If we’re not that impressed with the achievements of other people, neither are we impressed with their achieved virtues. Do we really respect and admire others who have done great and wonderful things for others? Do you admire philanthropists and self righteous politicians and other sorts of do gooders? I don’t.

Do we even love people for their natural gifts, their abilities, their beauty or their talent? I don’t think so. We may admire them for their gifts, but we don’t love them, and even if we do think we love them for their gifts, we soon realize that, if we love them, its not actually because they play the piano or paint pictures or play golf or have a beautiful face. We love people for something else:

The simple and wonderfully upside down truth is that we love people, not for their strengths but for their faults. What endears a person to us most?

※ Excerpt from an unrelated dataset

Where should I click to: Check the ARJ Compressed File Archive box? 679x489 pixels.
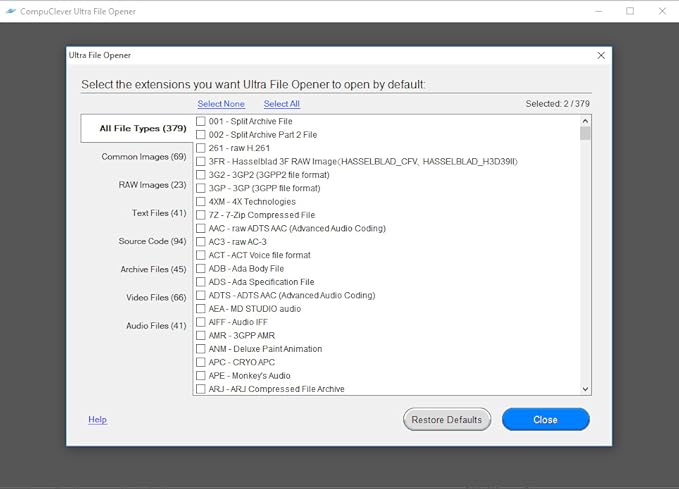[201, 389]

Their humility, their vulnerability, their silly sad weaknesses–their humanity. What we love about a person is not their perfect face, but the goofy way their face wrinkles into a grin. We might love it when they cook a perfect meal, but we love them when they burn the supper again. When they do it’s maddening (because we were hungry and wanted a good meal) but it is also funny and hopeless and endearing because they are human and weak and it is their fallible humanity we love most. Who are you most able to love? The person who appears perfect and invulnerable or the poor fool who has failed and pulled the whole world over him with a smile? (excuse me ee)

And if we love one another most for our poor pitiful failures, think how much the Everlasting Father loves us. He looks on us with pity, not with blame. He knows our faults and looks on us with a sad, amused affection topped with mercy like Niagra.